First I waved my special parent key on Charles’ back so he would know I was there. Then I tried changing his special magnetized diaper. He kept crying. I tried rocking him. He cried harder. Finally I grabbed his bottle and smashed it up against his painted mouth. He cooed. And then I had to feed him for 20 minutes until he finally quieted down.

It was still funny at this point.

But a few minutes later he started snuffling again. I tried the bottle. No go. I tried the diaper. Nothing. I rocked him. His whimpers lessened. I rocked him for 13 minutes.

It was now less funny.

I was tired. I’d been moving all day. And I had an extremely needy doll.

When it was time for dinner we drove to a 50’s style drive-in restaurant so as to avoid stares. Halfway there I realized I had’t buckled in Baby Charles’ carrier. I wondered how many drivers had seen our moderately lifelike baby shifting around the back seat.

Oops.

But my pity for the baby was short lived. Because Little Baby Charles cried in the car. Little Baby Charles cried as I tried to order dinner. Little Baby Charles cried as I desperately texted Jo. Little Baby Charles cried until David swore at it.

Finally, Jo and my mom came to pick him up. I was sitting in the middle of our new living room with boxes and assorted Little Baby Charles stuff all around me. I was frazzled. I was exhausted. I may have just grown my first gray hair. The baby had cried about every 15 minutes. Jo told us that he had cried only a handful of times for her the whole weekend.

That’s when I had to tell my mom that the grandchild project had officially been delayed due to the bad influence Little Baby Charles.

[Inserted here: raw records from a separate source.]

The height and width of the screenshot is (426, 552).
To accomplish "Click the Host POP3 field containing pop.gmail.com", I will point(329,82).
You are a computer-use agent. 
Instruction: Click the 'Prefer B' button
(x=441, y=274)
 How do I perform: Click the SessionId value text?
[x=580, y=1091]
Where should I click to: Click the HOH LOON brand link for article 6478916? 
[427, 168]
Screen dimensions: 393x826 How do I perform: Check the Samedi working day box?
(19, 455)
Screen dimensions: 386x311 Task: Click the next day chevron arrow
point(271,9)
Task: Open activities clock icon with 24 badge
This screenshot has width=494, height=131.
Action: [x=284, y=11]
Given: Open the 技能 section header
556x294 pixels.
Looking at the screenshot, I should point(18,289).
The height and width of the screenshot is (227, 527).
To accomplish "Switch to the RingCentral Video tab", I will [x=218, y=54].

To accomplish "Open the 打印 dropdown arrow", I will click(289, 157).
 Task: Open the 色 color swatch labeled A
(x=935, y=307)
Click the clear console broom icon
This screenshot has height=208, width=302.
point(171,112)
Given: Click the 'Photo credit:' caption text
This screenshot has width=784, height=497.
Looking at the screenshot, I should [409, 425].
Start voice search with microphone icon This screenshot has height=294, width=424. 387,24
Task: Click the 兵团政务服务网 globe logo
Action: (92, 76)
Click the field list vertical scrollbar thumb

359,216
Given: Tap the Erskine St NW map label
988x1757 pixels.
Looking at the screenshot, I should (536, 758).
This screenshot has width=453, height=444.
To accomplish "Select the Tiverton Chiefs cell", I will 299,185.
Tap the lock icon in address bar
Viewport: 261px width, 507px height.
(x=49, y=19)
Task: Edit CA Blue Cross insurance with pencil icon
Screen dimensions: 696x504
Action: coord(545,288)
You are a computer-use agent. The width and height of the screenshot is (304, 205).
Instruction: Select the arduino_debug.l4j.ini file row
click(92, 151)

I’m not sure if we were the intended target, but Baby Think It Over had a profound impact on this couple.

At least Jo got an A.

 

10 thoughts on “Charles the Home Ec Baby

  1. Brandon G

    Fabulous as usual; great read!

    To be fair, X hasn’t been nearly as annoying as that doll (most of the time). In total, he’s been nothing but a joy.

    Jump.
    You might just find you love the experience.

    :)

    Reply
      1. Brandon G

        Inquiring minds wants to know… rounded to the nearest whole number, is Oliver closer to 100003040501 times better than BTIO or 100003040499 times?

        :P

        Reply
  2. Heather Gresham

    That’s hilarious! That reminds me of the time that Brandon and I volunteered to watch my 4 nieces and nephews overnight. We thought we’d be ablle to pop in a movie and they would be content watching it. We were totallly wrong.